▶ [TASK TO CARRY OUT]
The records under this task must be duplicated exactly.

Stored data entries
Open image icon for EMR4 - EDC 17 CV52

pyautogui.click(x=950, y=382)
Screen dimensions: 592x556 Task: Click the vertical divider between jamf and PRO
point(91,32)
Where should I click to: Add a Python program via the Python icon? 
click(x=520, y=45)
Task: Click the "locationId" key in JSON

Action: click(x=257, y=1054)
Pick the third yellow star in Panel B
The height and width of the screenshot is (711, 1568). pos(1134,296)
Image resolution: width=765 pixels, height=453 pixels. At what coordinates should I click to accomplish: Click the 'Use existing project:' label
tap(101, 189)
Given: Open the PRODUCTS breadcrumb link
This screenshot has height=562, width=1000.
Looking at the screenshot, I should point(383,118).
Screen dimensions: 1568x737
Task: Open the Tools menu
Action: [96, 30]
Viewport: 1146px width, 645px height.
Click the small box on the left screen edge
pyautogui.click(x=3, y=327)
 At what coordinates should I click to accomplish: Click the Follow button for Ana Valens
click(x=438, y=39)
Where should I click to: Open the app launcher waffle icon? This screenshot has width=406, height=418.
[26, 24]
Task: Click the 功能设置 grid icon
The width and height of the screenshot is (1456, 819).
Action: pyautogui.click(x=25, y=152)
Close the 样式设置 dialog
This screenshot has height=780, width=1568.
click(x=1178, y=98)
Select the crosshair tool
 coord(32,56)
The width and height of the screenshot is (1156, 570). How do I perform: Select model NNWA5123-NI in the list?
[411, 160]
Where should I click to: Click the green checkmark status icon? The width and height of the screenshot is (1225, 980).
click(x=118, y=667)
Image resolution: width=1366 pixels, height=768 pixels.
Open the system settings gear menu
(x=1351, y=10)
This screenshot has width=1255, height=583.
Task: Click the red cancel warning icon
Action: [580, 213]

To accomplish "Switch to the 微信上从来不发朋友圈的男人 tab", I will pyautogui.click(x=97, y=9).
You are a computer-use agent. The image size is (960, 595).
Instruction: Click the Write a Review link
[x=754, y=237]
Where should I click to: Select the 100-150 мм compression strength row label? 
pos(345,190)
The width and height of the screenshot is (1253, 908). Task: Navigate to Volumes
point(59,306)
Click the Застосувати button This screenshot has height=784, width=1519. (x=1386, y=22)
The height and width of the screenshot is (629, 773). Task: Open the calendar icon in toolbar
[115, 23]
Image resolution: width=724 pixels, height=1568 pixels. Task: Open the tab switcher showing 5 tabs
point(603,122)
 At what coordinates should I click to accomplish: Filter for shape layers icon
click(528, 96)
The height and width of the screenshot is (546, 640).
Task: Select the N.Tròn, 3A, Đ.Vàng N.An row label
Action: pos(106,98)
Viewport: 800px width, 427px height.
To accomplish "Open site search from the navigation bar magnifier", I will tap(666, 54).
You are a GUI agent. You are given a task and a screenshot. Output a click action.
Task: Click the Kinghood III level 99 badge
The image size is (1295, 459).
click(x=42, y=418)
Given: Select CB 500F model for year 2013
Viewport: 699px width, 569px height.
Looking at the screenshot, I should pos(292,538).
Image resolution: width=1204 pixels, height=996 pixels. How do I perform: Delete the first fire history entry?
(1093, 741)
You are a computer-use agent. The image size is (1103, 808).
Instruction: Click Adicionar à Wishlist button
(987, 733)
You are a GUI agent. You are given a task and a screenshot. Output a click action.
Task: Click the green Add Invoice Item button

▶ [ANSWER]
Open image icon for EMR4 - EDC 17 CV52

pyautogui.click(x=950, y=382)
Screen dimensions: 592x556 Task: Click the vertical divider between jamf and PRO
point(91,32)
Where should I click to: Add a Python program via the Python icon? 
click(x=520, y=45)
Task: Click the "locationId" key in JSON

Action: click(x=257, y=1054)
Pick the third yellow star in Panel B
The height and width of the screenshot is (711, 1568). pos(1134,296)
Image resolution: width=765 pixels, height=453 pixels. At what coordinates should I click to accomplish: Click the 'Use existing project:' label
tap(101, 189)
Given: Open the PRODUCTS breadcrumb link
This screenshot has height=562, width=1000.
Looking at the screenshot, I should point(383,118).
Screen dimensions: 1568x737
Task: Open the Tools menu
Action: [96, 30]
Viewport: 1146px width, 645px height.
Click the small box on the left screen edge
pyautogui.click(x=3, y=327)
 At what coordinates should I click to accomplish: Click the Follow button for Ana Valens
click(x=438, y=39)
Where should I click to: Open the app launcher waffle icon? This screenshot has width=406, height=418.
[26, 24]
Task: Click the 功能设置 grid icon
The width and height of the screenshot is (1456, 819).
Action: pyautogui.click(x=25, y=152)
Close the 样式设置 dialog
This screenshot has height=780, width=1568.
click(x=1178, y=98)
Select the crosshair tool
 coord(32,56)
The width and height of the screenshot is (1156, 570). How do I perform: Select model NNWA5123-NI in the list?
[411, 160]
Where should I click to: Click the green checkmark status icon? The width and height of the screenshot is (1225, 980).
click(x=118, y=667)
Image resolution: width=1366 pixels, height=768 pixels.
Open the system settings gear menu
(x=1351, y=10)
This screenshot has width=1255, height=583.
Task: Click the red cancel warning icon
Action: [580, 213]

To accomplish "Switch to the 微信上从来不发朋友圈的男人 tab", I will pyautogui.click(x=97, y=9).
You are a computer-use agent. The image size is (960, 595).
Instruction: Click the Write a Review link
[x=754, y=237]
Where should I click to: Select the 100-150 мм compression strength row label? 
pos(345,190)
The width and height of the screenshot is (1253, 908). Task: Navigate to Volumes
point(59,306)
Click the Застосувати button This screenshot has height=784, width=1519. (x=1386, y=22)
The height and width of the screenshot is (629, 773). Task: Open the calendar icon in toolbar
[115, 23]
Image resolution: width=724 pixels, height=1568 pixels. Task: Open the tab switcher showing 5 tabs
point(603,122)
 At what coordinates should I click to accomplish: Filter for shape layers icon
click(528, 96)
The height and width of the screenshot is (546, 640).
Task: Select the N.Tròn, 3A, Đ.Vàng N.An row label
Action: pos(106,98)
Viewport: 800px width, 427px height.
To accomplish "Open site search from the navigation bar magnifier", I will tap(666, 54).
You are a GUI agent. You are given a task and a screenshot. Output a click action.
Task: Click the Kinghood III level 99 badge
The image size is (1295, 459).
click(x=42, y=418)
Given: Select CB 500F model for year 2013
Viewport: 699px width, 569px height.
Looking at the screenshot, I should pos(292,538).
Image resolution: width=1204 pixels, height=996 pixels. How do I perform: Delete the first fire history entry?
(1093, 741)
You are a computer-use agent. The image size is (1103, 808).
Instruction: Click Adicionar à Wishlist button
(987, 733)
You are a GUI agent. You are given a task and a screenshot. Output a click action.
Task: Click the green Add Invoice Item button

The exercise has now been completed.